Wie schon in den Vorgänger-Bänden geht es auch in „Diebe, alles Diebe!“ um ostjüdische Musik und den richtigen Drive (und die Frage, ob Notenlesen dafür wirklich wichtig ist), um die aufkommende Feindlichkeit gegenüber Juden und Roma, die in einer der größten Katastrophen des 20. Jahrhunderts münden wird, wie um überquellenden, mitunter trickreichen Lebenswillen.    

„Diebe, alles Diebe!“ huldigt, mit der Wumme in der Hand, aber auch Odessa als einer Stadt, die für ihre Schurken und Ganoven einst ebenso berühmt war wie für ihre Dichter. Jaacov, dem es schon in den vorangehenden Bänden gewaltig in den Fingern zuckte, erhält nun endlich Gelegenheit, seine kriminelle Energie auszuleben. Beim nächtlichen Raubbesuch im örtlichen Instrumentenladen, begegnet ihm der legendäre Anarchist und Bandit Mischka Japontschik alias Benja Kirk aka. Jene historisch verbürgte Gestalt, der einst Isaak Babel ein literarisches Denkmal setzte.

Neben Musik, Gaunerei und erotischen Abenteuern, sind Sfars Zeichnungen die eigentlichen Protagonisten: Sfars kaum kaschierte Bleistiftvorzeichnungen, die überfließenden, satten Aquarellfarben neben dem leichthändig Dahingekritzeltem schaffen eine dichte Atmosphäre und ein Schweben der Figuren, wie sie nur selten im Comic zu finden sind. Weil Sfars Bänden auch Skizzenblätter, Reisenotizen und Kommentare zur Aquarellkunst beigefügt sind, hat der Leser mitunter das Gefühl, in der überreichen Arbeitsmappe eines Künstlers stöbern zu dürfen.

Eine jüdische Welt erfinden

Anstatt um historisch-pedantische Detailversessenheit, ist es Sfar auch in „Diebe, alles Diebe!“ darum zu tun, eine an Witz und Einfallsreichtum überbordende Welt zu erfinden. Ihm gelingt das Kunststück, untergegangene jüdische Lebenswelten jenseits folkloristischer Schnörkel zu neuem Schwung zu verhelfen, ohne dass deren schwankender Boden je aus dem Bewusstsein geraten würde: „Ich zeichne keine heile jiddische Welt, die hat es zwischen Lemburg und Odessa nie gegeben.“

Sfar, der selbst in Nizza geboren wurde, huldigt in seinen Comics der algerisch-ukrainischen Herkunft seiner Eltern: Schien in der Reihe „Die Katze des Rabbiners“ die jüdische Welt des Maghreb auf, reist Sfar mit der „Klezmer“-Reihe in die aschkenasische Welt seiner Familie mütterlicherseits.
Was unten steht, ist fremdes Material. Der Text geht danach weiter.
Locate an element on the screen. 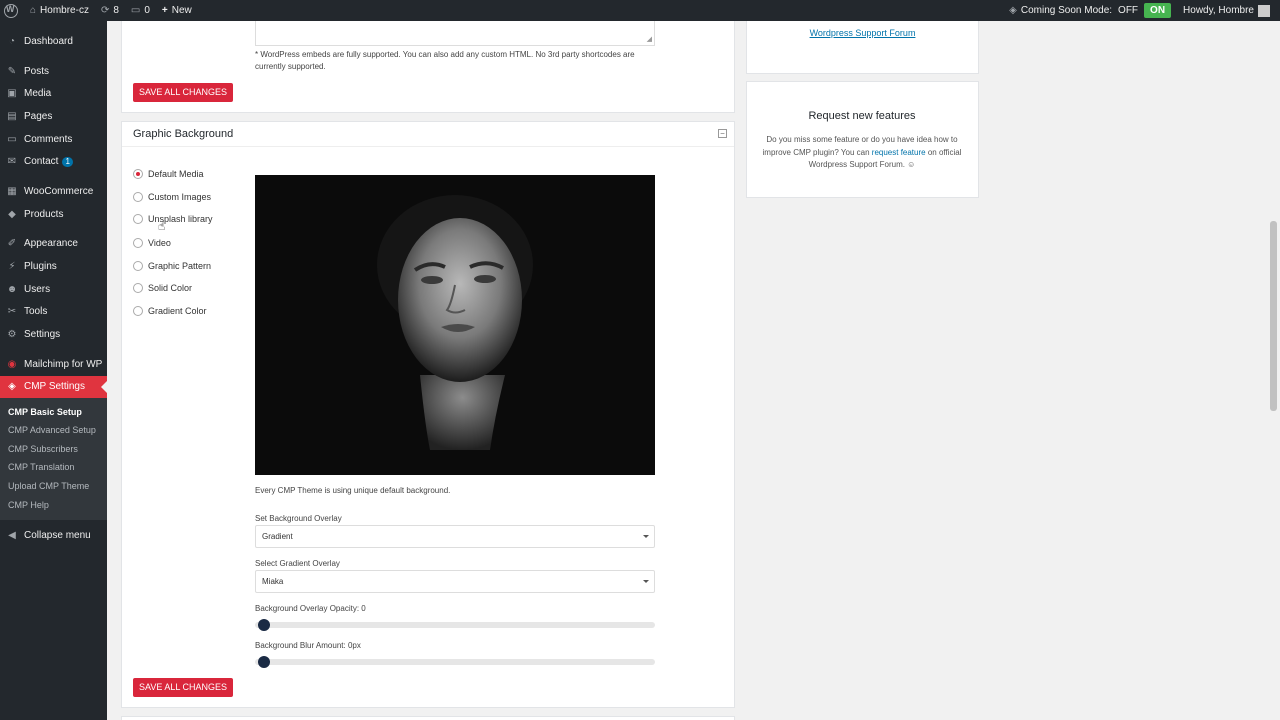  sidebar-item-media: ▣ Media is located at coordinates (54, 94).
Wenn er seine Comics mit Randbemerkungen über die eigene Familiengeschichte spickt, verwebt er das Phantastische mit dem Biographischen, manchmal auch Politischem. Emotional nachvollziehbar ist, warum er seinem aktuellen Band neben Reiseskizzen aus Odessa, einen Exkurs zur Legitimität des Staates Israel anschließt. Dennoch steht dieser direkte Appell im Gegensatz zur Subtilität seiner Erzählweise. 
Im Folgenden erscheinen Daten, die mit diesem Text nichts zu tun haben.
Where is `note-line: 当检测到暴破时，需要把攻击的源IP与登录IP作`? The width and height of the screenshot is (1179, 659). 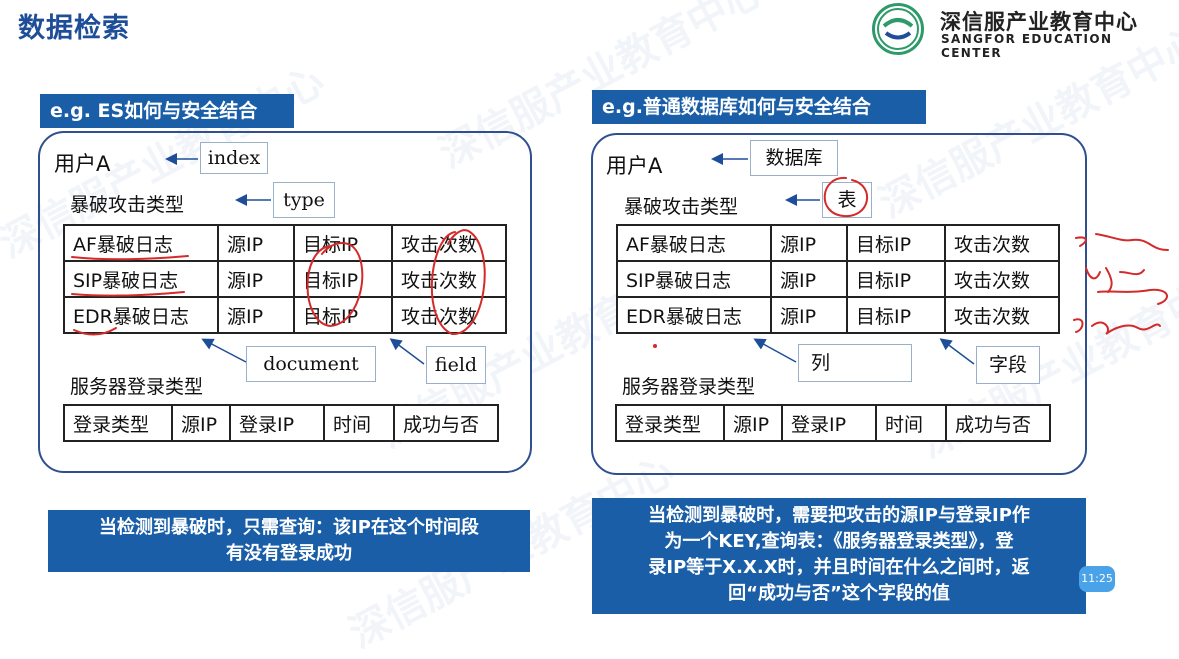
note-line: 当检测到暴破时，需要把攻击的源IP与登录IP作 is located at coordinates (839, 516).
Der dritte Band der „Klezmer“-Reihe ist eine charmante, wenn auch weniger tiefgehende Episode als die vorangehenden Bände. Die Ahnung, dass es sich jedoch nur um ein kurzes Intermezzo der Unbeschwertheit handelt, scheint im Schlusssatz auf: „Ob sie in Odessa wohl glücklich werden? Ist es denn zu viel verlangt, dass man sie in Ruhe ihre Musik machen lässt? Sicher, das ist zu viel.“ 

Joann Sfar:
Klezmer 1: Die Eroberung des Ostens. 2007.
Klezmer 2: Alles Gute zum Geburtstag, Scylla. 2009.

Klezmer 3: Diebe, alles Diebe! 2010.
Alle Bände sind im Berliner Avant-Verlag erschienen.